There is no chance of either of our colonies swarming, or building into a honey super any time soon. Not by a long shot. I inspected our hives today and both are weak. The combination of about 40 days of drizzle and cold and thousands of drones from the foundationless frames eating up all the hives’ resources has weakened the colonies.

One hive is overloaded with drones and drone comb, a little bit of worker brood, some pollen and virtually zero honey stores.

The other hive has more worker brood and more honey, but we found several frames with waxed foundation that have barely been touched.

These bees are starving.

I’m going to feed them constantly for the next week or so. They are nowhere close to filling up the two deeps of the brood chamber. I had foundationless medium supers on both hives for the past month and saw no signs that they were interested in building on the medium frames. So I removed them.

I also removed four frames of drone brood from the hive that’s overloaded with drones and replaced them with fully drawn foundation or basic waxed foundation. I put the drone comb in a box above a bee escape. The plan is to gradually remove all the foundationless frames. I’ll say more about this at another time, but I think my experiment in backwards beekeeping is coming to an end, at least for the time being.

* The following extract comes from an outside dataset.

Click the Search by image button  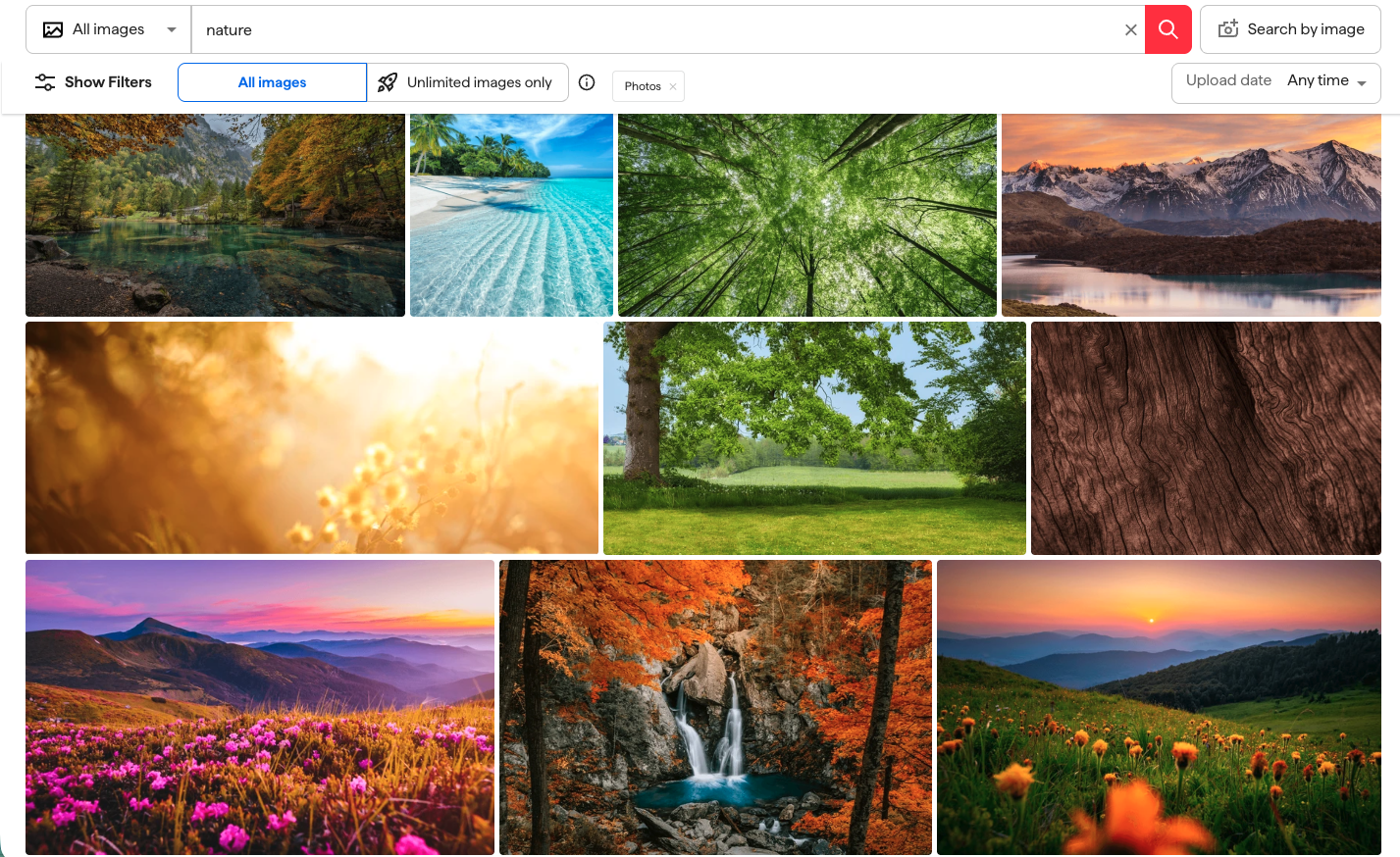(1290, 29)
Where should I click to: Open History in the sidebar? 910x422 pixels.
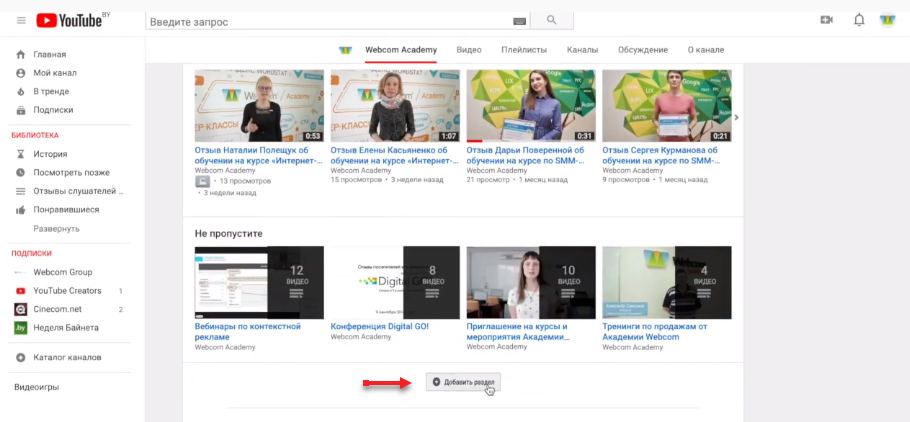(50, 154)
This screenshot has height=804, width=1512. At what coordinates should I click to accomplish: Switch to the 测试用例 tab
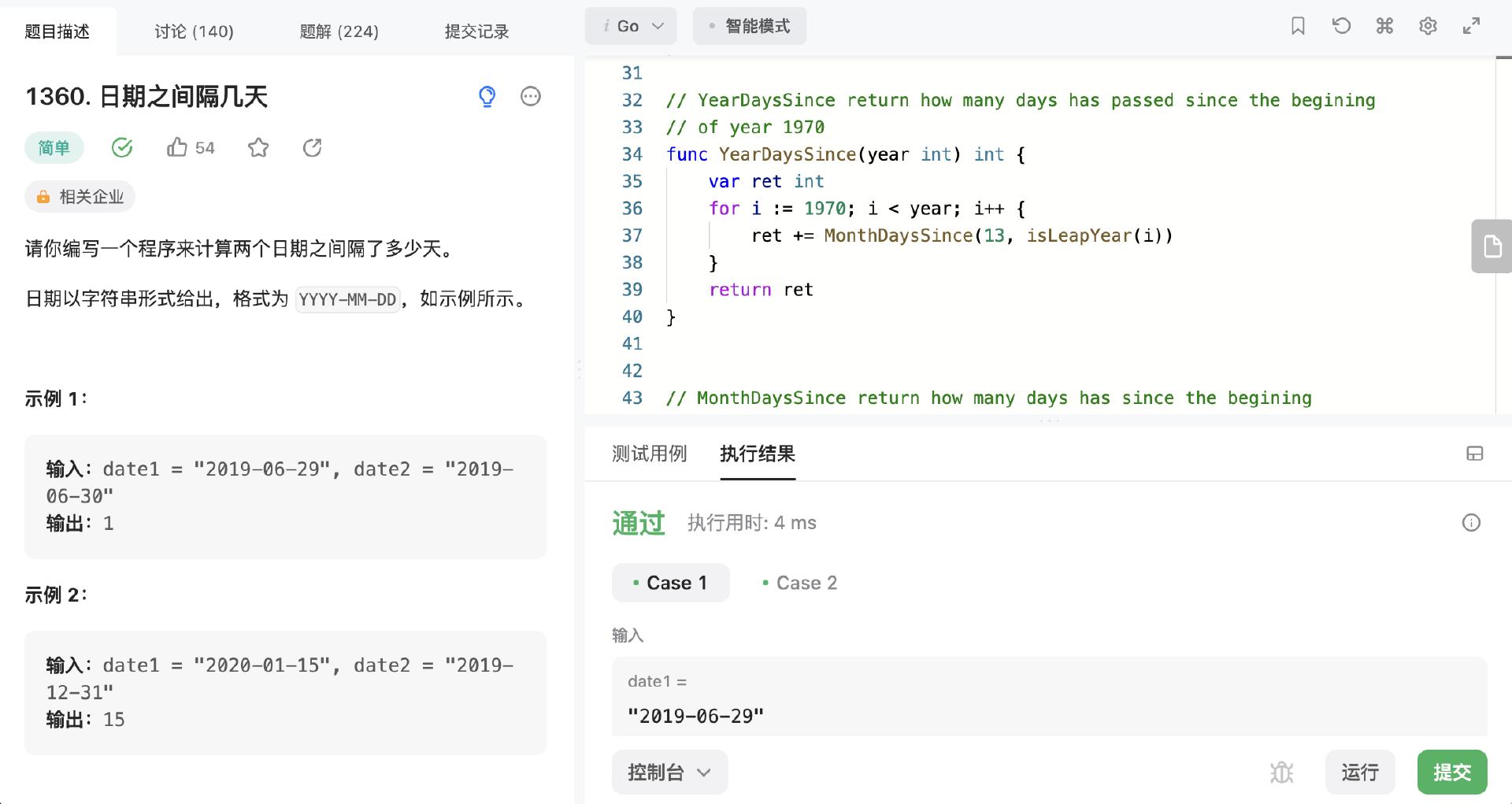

Perhaps I should combine the hives into one strong hive. Maybe re-queening the hives would help. I’m not sure. But the excessive number of drones on the foundationless frames using up all colonies’ resources and the near total lack of pollen and nectar intake for the past month or so has been the perfect storm that’s knocked the colonies down so low that they’re just surviving, not thriving. Both colonies were doing better back in April. (The weather was more bee-friendly then too.) I don’t think I’ll be harvesting much honey this year.

And I’m pretty much convinced now that foundationless is not the way to go for beekeeping in St. John’s, Newfoundland.

Living and learning here, folks.

See Knocking It Down to One Foundationless Hive for more information.

3 Responses to “Foundationless Beekeeping Doesn’t Always Work”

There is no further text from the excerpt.